しかし、教師側は依怙贔屓があったと思われないように慎重に行動します。そうしなければ学級経営がうまくいかず、クラスが崩壊してしまうことにもなるからです。また、依怙贔屓的な行為をしてしまい、「黙っておいて」と言っても、秘密が保たれることはありません。依怙贔屓された学生は優越感も手伝って、秘密を漏らしてしまうものです。ですから、依怙贔屓と取られる行為は本能的に避けるのが普通の教師です。二人でドライブ、など言語道断、教師失格です。

 

この元校長を支援する方々は、自分の娘や親族、知り合いの女子中学生から「今度の日曜日に校長先生と二人でドライブに行くんだ」と言われた時に、「そうなの、それは楽しみだね、行ってらっしゃい」と言えるでしょうか。「ええ、なんで?」と思わないでしょうか?そんな教師はおかしいとは思わないでしょうか?

 

④今回の大園議員の発言(既に撤回)には、担任教師が女子生徒の嘘を見抜けなかったと批判し、そして、組織の関与があるという発言もあったそうです。この組織とは鹿児島県教職員組合のことだと言われています。鹿教組批判をされるのは結構ですが、このような元女子生徒と元校長の人権も絡む微妙な問題を使っての組合批判は余りにも酷いものです。
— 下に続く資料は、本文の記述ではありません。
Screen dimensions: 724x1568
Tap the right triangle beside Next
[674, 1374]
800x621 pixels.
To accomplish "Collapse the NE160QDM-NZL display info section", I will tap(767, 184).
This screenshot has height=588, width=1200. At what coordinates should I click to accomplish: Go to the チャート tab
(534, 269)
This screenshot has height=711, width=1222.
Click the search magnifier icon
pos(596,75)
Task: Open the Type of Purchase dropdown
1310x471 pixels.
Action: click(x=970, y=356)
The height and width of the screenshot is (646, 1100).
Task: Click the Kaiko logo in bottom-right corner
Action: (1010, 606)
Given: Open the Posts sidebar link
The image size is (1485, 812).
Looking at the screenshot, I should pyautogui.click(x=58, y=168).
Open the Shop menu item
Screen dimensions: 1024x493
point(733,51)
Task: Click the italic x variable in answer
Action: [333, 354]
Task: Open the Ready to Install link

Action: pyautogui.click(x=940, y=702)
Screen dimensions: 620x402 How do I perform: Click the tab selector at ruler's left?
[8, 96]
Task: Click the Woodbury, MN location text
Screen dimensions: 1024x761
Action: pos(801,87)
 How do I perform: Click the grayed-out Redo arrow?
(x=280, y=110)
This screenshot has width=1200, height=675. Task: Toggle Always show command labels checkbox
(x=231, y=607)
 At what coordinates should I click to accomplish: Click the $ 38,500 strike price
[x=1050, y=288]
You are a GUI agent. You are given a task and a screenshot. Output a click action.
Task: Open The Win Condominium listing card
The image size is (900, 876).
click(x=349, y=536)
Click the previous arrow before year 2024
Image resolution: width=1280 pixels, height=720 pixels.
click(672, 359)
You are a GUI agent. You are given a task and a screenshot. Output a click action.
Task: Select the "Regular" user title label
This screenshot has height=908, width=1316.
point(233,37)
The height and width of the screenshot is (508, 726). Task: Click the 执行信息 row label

自分の主張のためなら何を使っても良いということにはなりません。また公開質問状に対してなんらまともに答えることもできずに撤回してしまうほどに根拠薄弱な主張というのは情けない限りです。

 

 私はこの問題を鹿児島に住む母から知らされました。地方議会を巡っては都議会の野次問題もありましたが、こうしたことは氷山の一角で多くの地方議会で様々な問題があるのだろうと思っていました。そうしたところ、実家の母から鹿児島県議会でもこんなことがあったのよ、ということを知らされ、悲しく思いながらこの文章を書きました。私の親族は教育関係者が多いということもあって、今回の問題はより迫るものがありました。まとまりに欠ける文章になりましたが、今の考えは自分なりにまとめることができたと思います。